- _Goal of the exercise_:
Give back each line of the material that contains the word "field".

===== Records shown =====

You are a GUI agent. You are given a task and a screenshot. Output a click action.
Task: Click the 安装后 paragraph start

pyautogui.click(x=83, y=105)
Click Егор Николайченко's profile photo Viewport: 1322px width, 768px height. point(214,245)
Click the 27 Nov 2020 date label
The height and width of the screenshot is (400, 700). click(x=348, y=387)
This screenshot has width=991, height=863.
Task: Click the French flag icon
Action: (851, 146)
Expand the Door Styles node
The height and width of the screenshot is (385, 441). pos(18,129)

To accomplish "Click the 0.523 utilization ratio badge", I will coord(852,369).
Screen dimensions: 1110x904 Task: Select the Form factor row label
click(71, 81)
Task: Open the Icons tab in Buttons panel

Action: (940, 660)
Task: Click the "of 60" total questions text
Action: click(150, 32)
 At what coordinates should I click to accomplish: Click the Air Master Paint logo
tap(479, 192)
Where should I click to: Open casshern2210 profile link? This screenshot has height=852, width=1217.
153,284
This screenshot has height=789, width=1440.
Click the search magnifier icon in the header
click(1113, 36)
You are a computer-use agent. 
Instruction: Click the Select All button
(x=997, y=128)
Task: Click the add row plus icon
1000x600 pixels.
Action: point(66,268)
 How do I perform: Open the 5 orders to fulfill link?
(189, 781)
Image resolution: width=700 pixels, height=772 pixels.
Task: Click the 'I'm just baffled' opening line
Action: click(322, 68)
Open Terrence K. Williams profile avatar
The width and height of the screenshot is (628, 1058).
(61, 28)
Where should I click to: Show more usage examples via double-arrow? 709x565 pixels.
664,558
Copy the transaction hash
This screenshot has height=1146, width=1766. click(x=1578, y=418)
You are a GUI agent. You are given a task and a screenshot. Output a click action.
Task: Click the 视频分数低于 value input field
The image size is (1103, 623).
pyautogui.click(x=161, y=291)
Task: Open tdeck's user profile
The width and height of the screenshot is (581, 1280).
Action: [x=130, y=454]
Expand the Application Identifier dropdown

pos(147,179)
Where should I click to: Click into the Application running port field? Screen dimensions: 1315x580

=====

- _Response to this task_:
Task: Click the 视频分数低于 value input field
Where should I click to: Click into the Application running port field? Screen dimensions: 1315x580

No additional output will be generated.